Saturday, February 24, 2018

on sidewalks, cities and corruption

The French philosophes made a cult out of all things English, from Newton (whose science was taught to Voltaire by his lover, the Marquise du Châtelet), Locke, the school of psychology founded by Hartley, and the threefold division of powers as envisioned by Montesquieu. So it is not surprising that D’alembert and Diderot’s Encyclopedie is full of Anglophilia, even in the farther corners. For instance, in the entry entitled Trottoir, or sidewalk (which may have been added when the Encyclopedie was re-edited in 1825), we read this: “The city of London has been the one that most commodiously instituted the use of sidewalks. It owes this advantage to the almost entire reconstruction of the old part of the city that was consumed in the great fire of 1666. All the streets were retraced on a vast plan, all aligned and cut at right angles.”
This of course is a fantasy, a fanta-fact, but it floated before these dreamers who longed to be the Great Fire themselves, purging the old and crooked from the City.
In the meantime, in 1787, the administration of Paris, which was at that time headed up by Baron de Breteuil (the unfortunate who was named prime minister of France by Louis XVI a week before the storming of the Bastille), sent a letter discussing a new street template.
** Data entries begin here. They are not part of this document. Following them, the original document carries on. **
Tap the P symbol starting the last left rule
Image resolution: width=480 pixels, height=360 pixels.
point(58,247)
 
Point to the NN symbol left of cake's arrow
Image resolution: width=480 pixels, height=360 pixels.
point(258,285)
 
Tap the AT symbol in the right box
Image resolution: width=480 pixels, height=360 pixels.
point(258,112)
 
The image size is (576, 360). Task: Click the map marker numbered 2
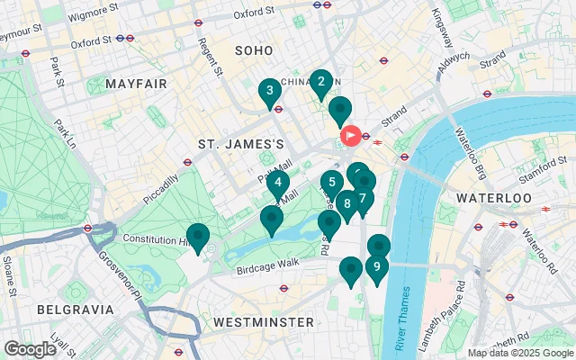[320, 84]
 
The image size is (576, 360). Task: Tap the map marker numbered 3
[268, 92]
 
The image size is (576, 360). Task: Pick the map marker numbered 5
[332, 184]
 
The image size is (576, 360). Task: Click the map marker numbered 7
[362, 199]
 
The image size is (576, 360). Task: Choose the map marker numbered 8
[346, 204]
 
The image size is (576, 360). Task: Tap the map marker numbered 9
[376, 267]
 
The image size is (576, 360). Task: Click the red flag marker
[350, 137]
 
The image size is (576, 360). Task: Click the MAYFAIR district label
[136, 84]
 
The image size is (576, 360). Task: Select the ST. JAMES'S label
[241, 144]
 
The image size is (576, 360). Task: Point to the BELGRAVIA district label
[76, 309]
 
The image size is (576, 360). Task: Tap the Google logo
[30, 348]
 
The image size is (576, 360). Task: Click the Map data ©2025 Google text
[519, 352]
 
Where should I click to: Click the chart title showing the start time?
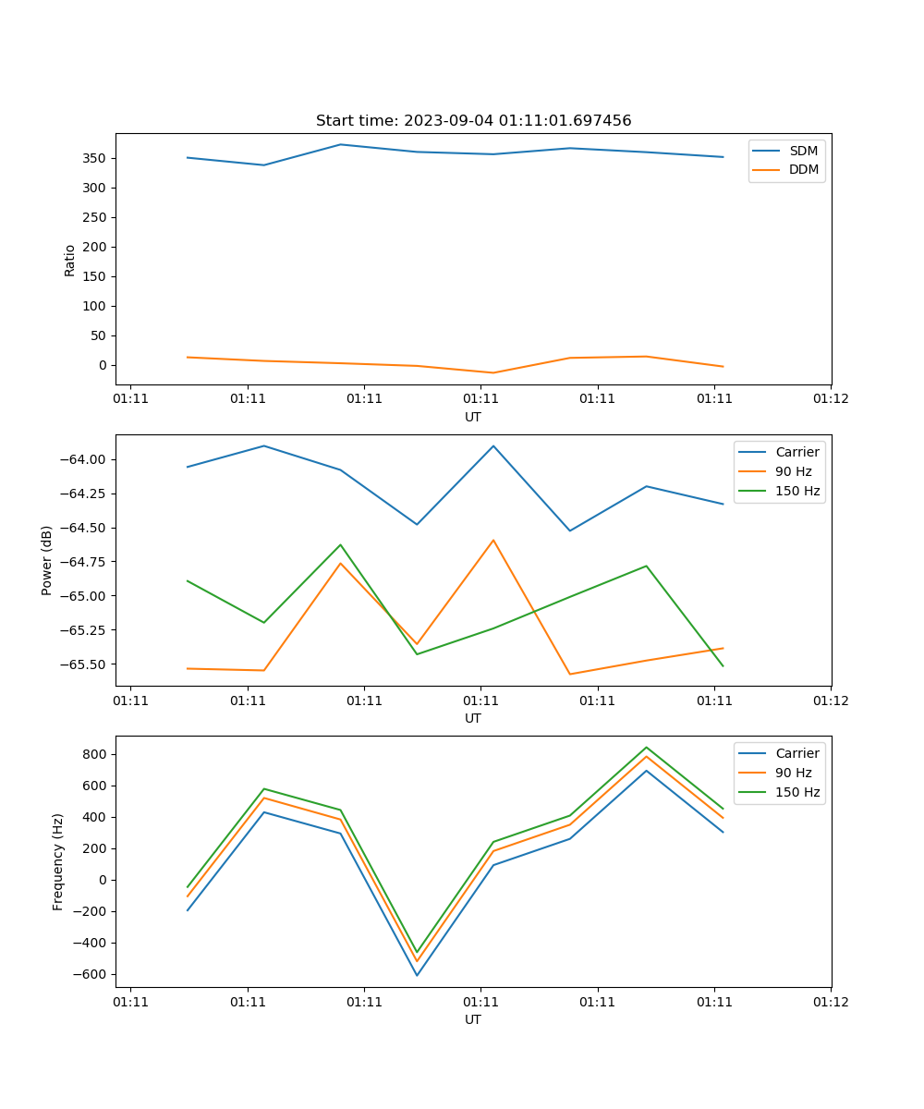point(473,121)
In 1783, the administration of Paris had ruled that all streets should be 30 feet wide; but this created dissatisfaction. In new proposal before the city administration was to make all new streets 36 feet wide, with 6 feet on either side being reserved for sidewalks. That would make the vehicular area 24 feet wide. At no point in the discussion that is reproduced in L’etat de Paris en 1789 is there a discussion of what these widths referred to: the width of the standard carriage? The width of two people standing side by side on the sidewalk? This is probably related to the fact that standardization came in after the 18th century, with the rise of factories – at which point the street scheme of centuries was already in place.
The effect of these obscure discussions are with us today. I can walk down Rue Charlot, which is next to our apartment, and see exactly what the Baron de Breteuil was talking about – streets with a with of 36 feet, with two sidewalks taking up twelve of those feet. Of course, the new street provision was amended, ignored, or forgotten in the next hundred years. In all the industrialized countries, the advent of the automobile brought a new and more dangerous element into the mix of pedestrians and riders. But at no point, to my knowledge, did this lead to experiments about what would be the safest mix – how much for instance per lane would lead to minimizing accidents? How about standardizing exits and pass-throughs? And what size is optimum for pedestrian traffic flow on sidewalks?
In Paris, at least, sidewalks are plentiful (much more so than in Los Angeles, for instance), but they are crowded, bumpy, and imperfectly protected from intrusion by motorcyclists and others. The sidewalks are a part of contemporary life that is sort of hidden – while any Paris mook will know about Haussman, that famous cityscape arranger, it is the rarer urbanite who knows about the father of the Parisian sidewalk, le Comte de Chabrol, who was appointed by Napoleon as the administrator of Paris and began wracking up the “dallage” – pouring sidewalks – as part of his remit. George Sand, latter, accused him of corruption for favoring rock from Volvic – quarried, that is, from his own home territory. Pierre Estienne, in a history of Volvic, sums it up as follows:
Thus we understand the program of Chabrol-Volvic, prefect of the Seine from 1812 to 1830, for discovering other outputs for the stone – in this case, a Parisian clientel: it needed his influence, his power, to impose a stone which had neither the robustness nor the clear and war colors of Paris’s subsoil limestone. “it would have been more economic to pave paris with five france lengths of stone than bringing in the Volvic volcanic stone,” notes a skeptical contemporary. What to make of this sad stone which possesses a darkness that accentuates with age, which decays quickly with use, and should not form paving, much less sidewalks? Chabrol required a rare stubbornness in order to have his friends and most likely associates, the Brosson who were in Pont-du-Chateu, bring in the Volvic stone, cut it, deposit it on ships in the Allier that was almost unnavigable, and finally to have it carried on the canal de Briare up to Paris, and with the price of the rejects that one can only imagine, fill orders. In fact, up to 1830, F. Brusson had obtained the monopoly for supplying lava stone for the sidewalks of the capital, thanks to Chabrol’s protectrion; he even had a permanent sales office on the banks of the Saint-Martin canal.”
A city, as Balzac knew, is not just branded with corruption – corruption often literally drives the creation of the street and the sidewalk. Which in turn has unexpected consequences for the pace of the city, and its politics. I’m going to get to that topic next, I hope.